### Supplied data
────
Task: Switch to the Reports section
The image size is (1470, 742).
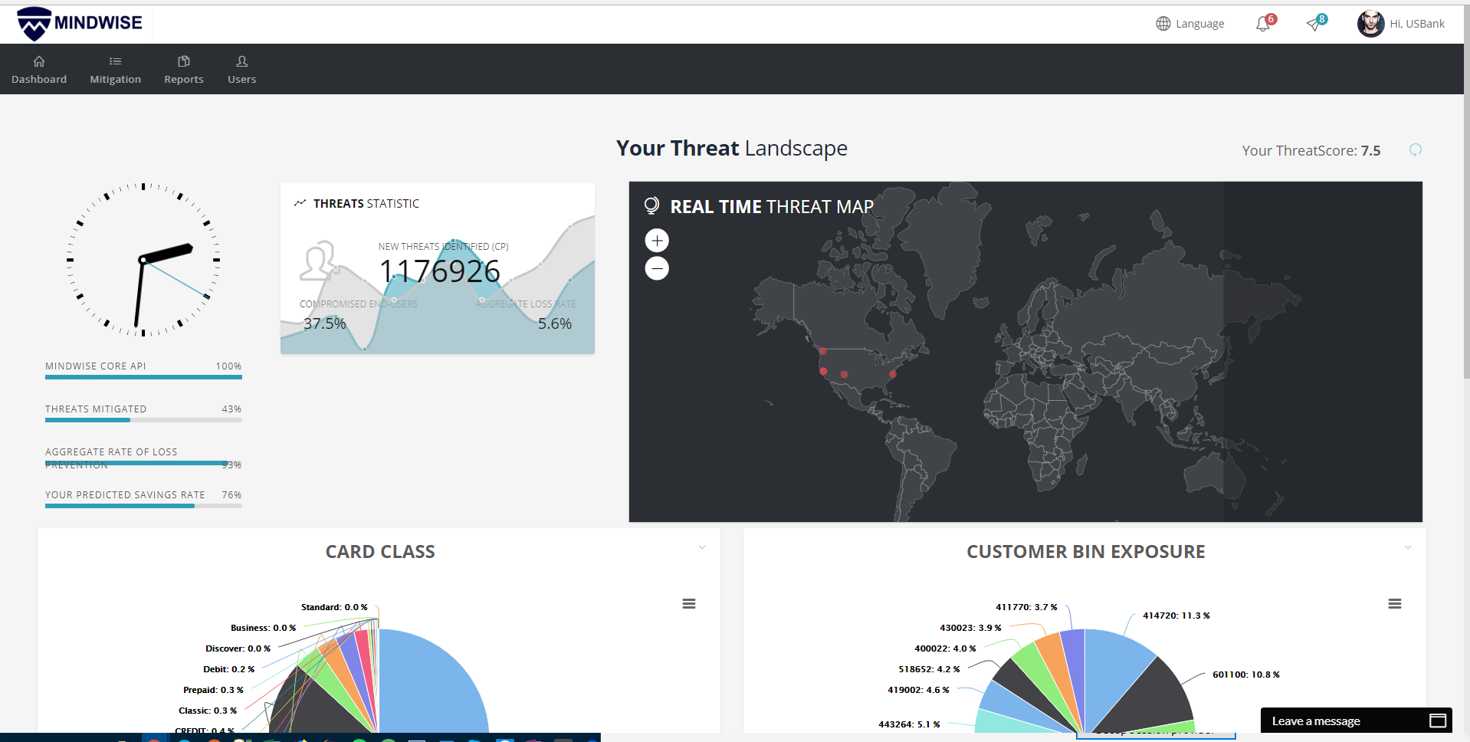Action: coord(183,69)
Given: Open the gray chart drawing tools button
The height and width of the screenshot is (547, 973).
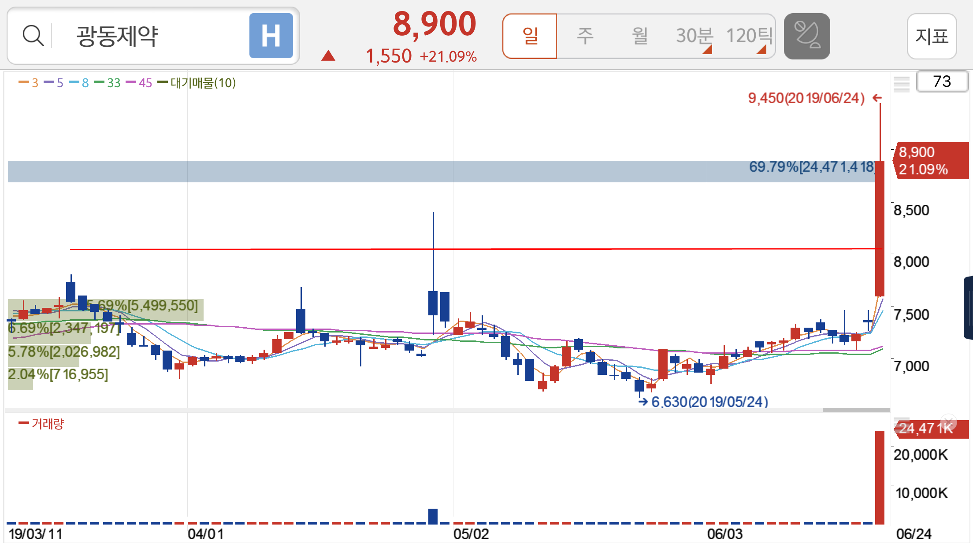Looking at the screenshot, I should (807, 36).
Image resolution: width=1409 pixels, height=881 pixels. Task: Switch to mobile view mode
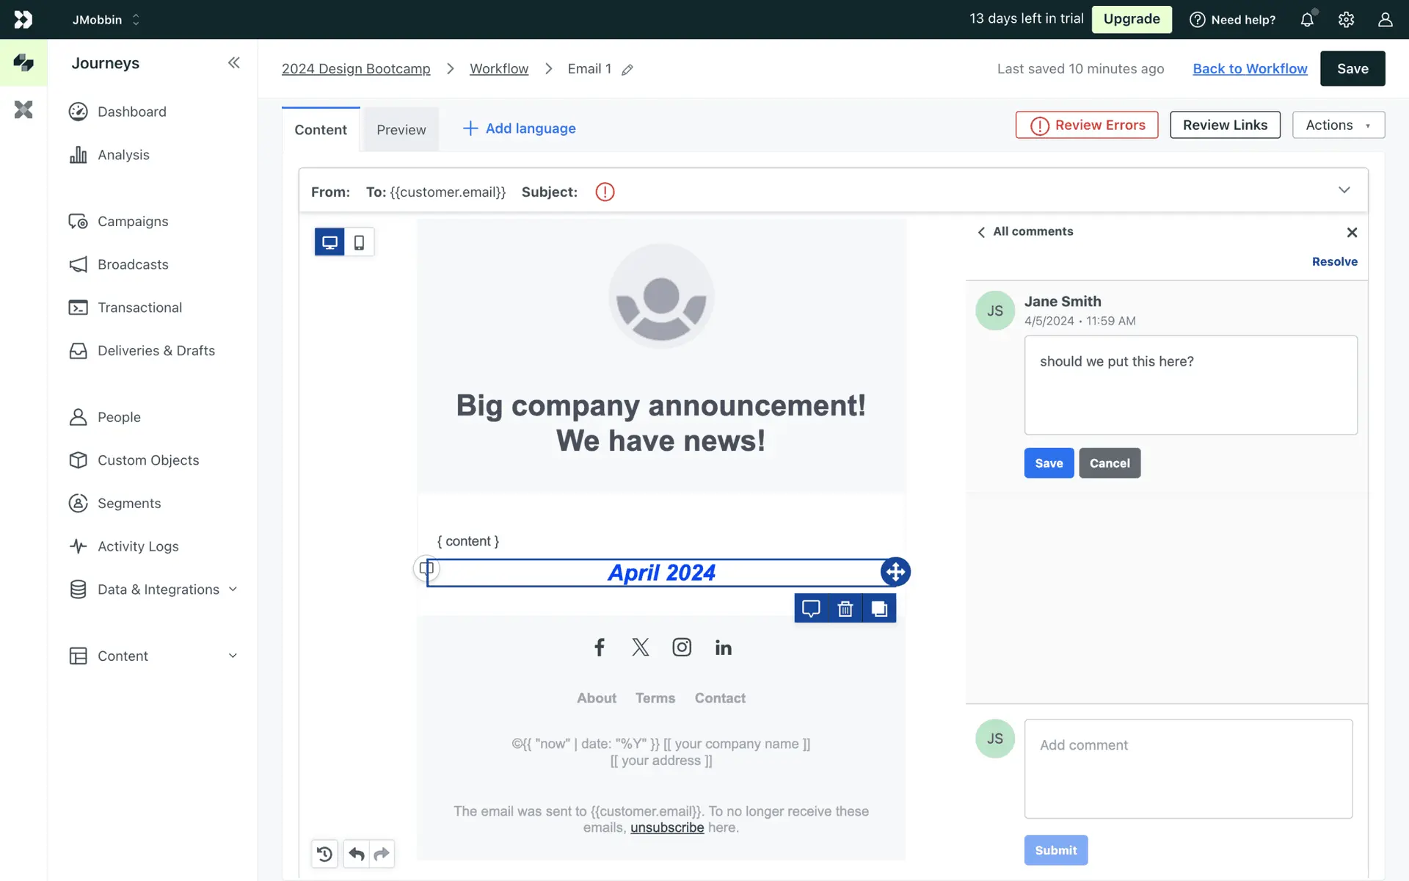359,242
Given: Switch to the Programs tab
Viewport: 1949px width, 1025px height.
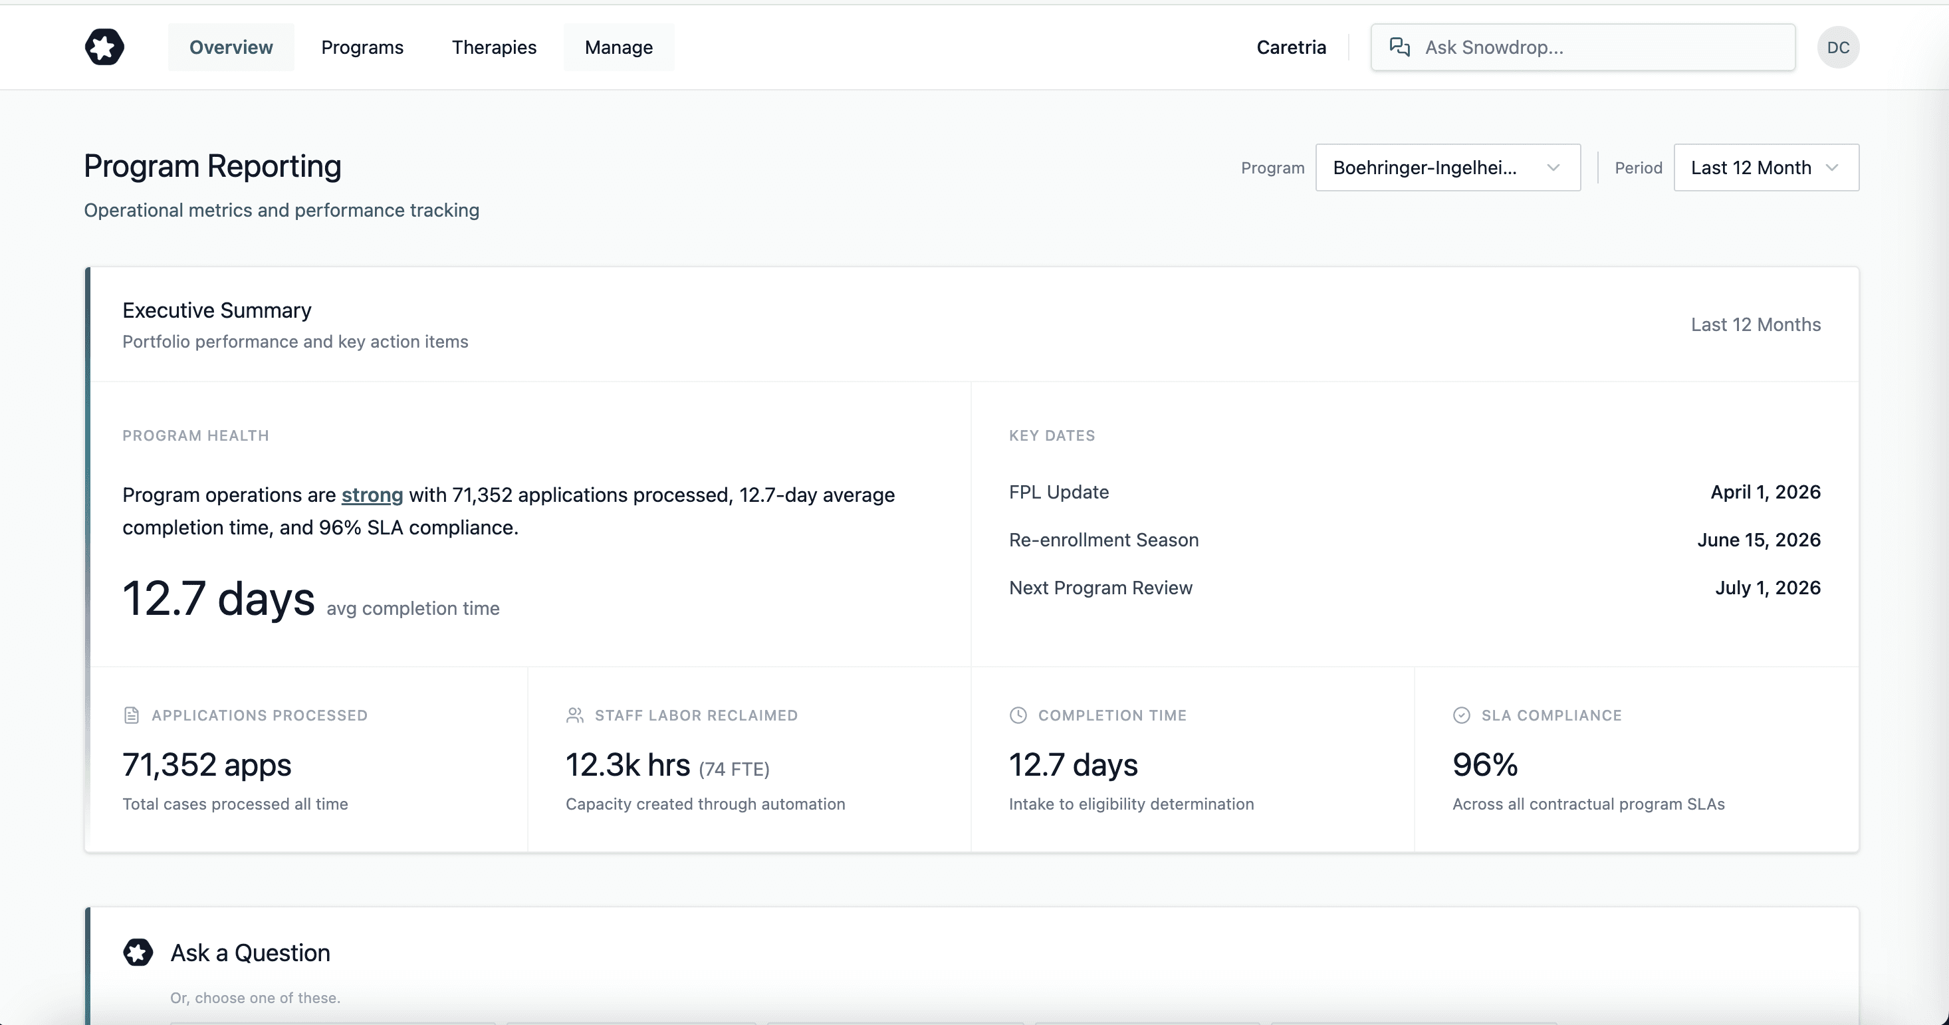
────
### Requirement
If a line contains the word "Given", it counts; say how many such lines there are in the data above, and nothing else.

### Output of the task
2